Curing in thermal analysis

Materials that are processed in a liquid state of aggregation generally require a certain amount of time to cure. During this time, chemical and physical processes take place, leading to the hardening of the material. These processes are associated with the release or absorption of heat.

By recording the corresponding quantities of heat using differential scanning calorimetry (DSC), the course of the processes can be observed as a function of defined environmental conditions. The results provide information about optimum conditions for curing and allow conclusions to be drawn about the quality parameters of the material under investigation.

Curing of duroplasts and elastomers

Duromers or also duroplastics and elastomers are plastics that obtain their final strength by cross-linking macromolecules. Chemical bonds are formed at reactive groups.

The reactions start by raising the temperature and adding substances (hardeners) which form a bridge between the reactive groups.

Duromers form a close-meshed spatial network. They thus achieve a high degree of strength. The network of elastomers is wide-meshed. Its ball-shaped macromolecules can be pulled apart and return to their original state when the tensile force is removed. After complete cross-linking, the plastics are dimensionally stable. The process is called curing.

Overview of plastic molecules


Examples of amorphous thermoplastics: PS in toys, bobbins and films, PVC in containers, pipes, films, sound and heat insulation, tablecloths

Examples of semi-crystalline thermoplastics: PE in containers, bottles, pipes, corrosion protection layers, PP in insulating films, pipes or adhesive tape

Examples of thermosets: PF (phenolic resin) and UP (polyester resin) in heat-resistant and electrically insulated handles

Examples of elastomers: polyurethane in resilient machine parts, sports fields, ski boots


During curing, a plastic passes through different phases. The starting material is usually in the form of a liquid solution. This means that the macromolecules are finely distributed in a solvent. At a minimum temperature that depends on the polymer system, cross-linking reactions begin in the solution, which results in a gel. The gel consists of the now insoluble, cross-linked components, the spaces between which enclose solvents. The mixture of sol and gel is initially rubber-elastic.

In thermoset systems, it reaches a glassy state with increasing cross-linking. Curing continues until the maximum degree of cure, at which point the sol is completely converted into a gel.

In elastomer systems, the gel retains its rubber-elastic state after complete cross-linking. The respective behavior is ultimately decisively determined by the glass transition temperature of the polymer system. In duromers it is above the curing temperature, in elastomers below. Above the glass transition temperature, the polymer is soft and the molecules are mobile, below it the material is rather solid and brittle.

Mechanismus der entropieelastischen Formänderung

Mechanism of the cross-linking reaction (entropieelastic deformation)

The curing level

The period of time during which curing takes place depends on the material properties of the polymer system and the temperature.

Below a system-dependent temperature limit, no significant cross-linking takes place. Although the sol becomes solid over a longer period of time, it can be liquefied again by heating.

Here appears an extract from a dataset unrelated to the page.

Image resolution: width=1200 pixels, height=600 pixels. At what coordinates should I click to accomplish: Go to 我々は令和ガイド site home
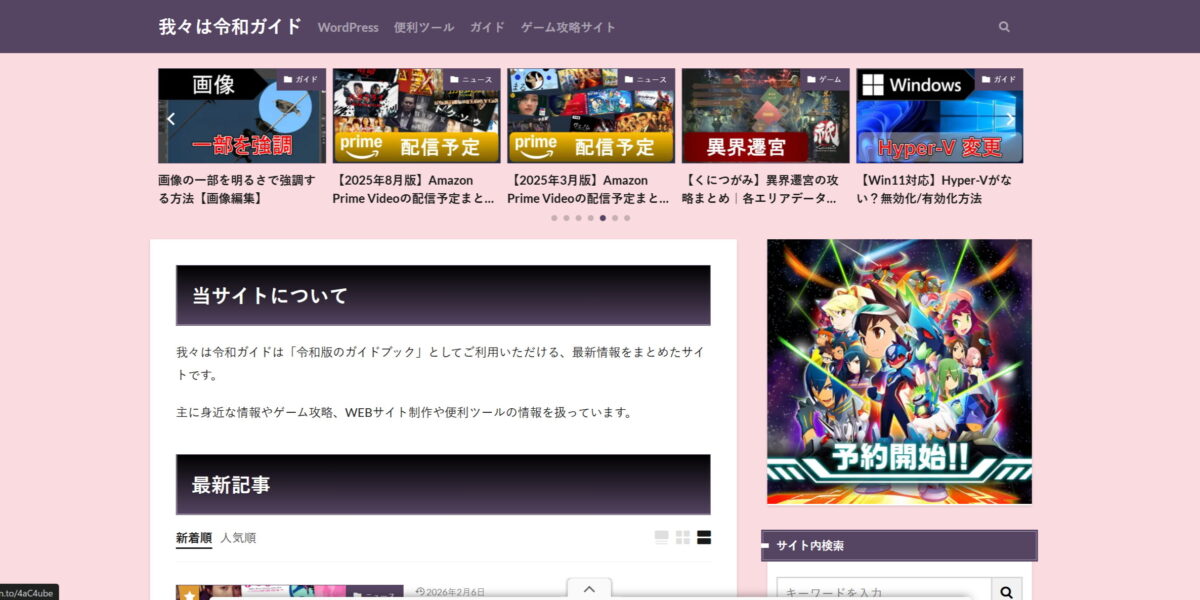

Above this temperature limit, the crosslinking reactions start after a certain “rest period”. The “resting time” is shortened and the reaction rate increases as the temperature rises.


The cross-linking reaction is irreversible. How long the initial mixture can be processed depends on the resting time. This period is called pot life. It can be extended by adding inhibitors and shortened by adding catalysts.

The reaction rate determines how much time the polymer system needs until complete curing. The addition of inhibitors or catalysts can also be controlled by this time period. However, the temperature at which the crosslinking takes place has a significant influence. How far this has progressed is described by the degree of curing. It is the percentage of the mixture that has already cross-linked. The maximum degree of curing is reached when the entire sol has been converted into a gel.

The enthalpy of reaction

The cross-linking reaction is exothermic, i.e. it takes place under release of heat. Since the processes take place at constant pressure, only the heat amount that is not consumed by heat-related volume changes can be determined. This portion is the reaction enthalpy. It can be determined by thermal analysis for the reaction that has been completed.

By differential scanning calorimetry (DSC) can be determined, what heat quantity per time unit becomes free. This value corresponds to the reaction speed. The amount of heat released up to a certain point in time can be put into relation to the enthalpy of the reaction. This ratio is equal to the degree of curing.

The values obtained make it possible to determine the optimum curing temperature and degree of curing of samples, to determine the appropriate mixing ratio of sol and hardener and to assess the effectiveness of inhibitors and catalysts.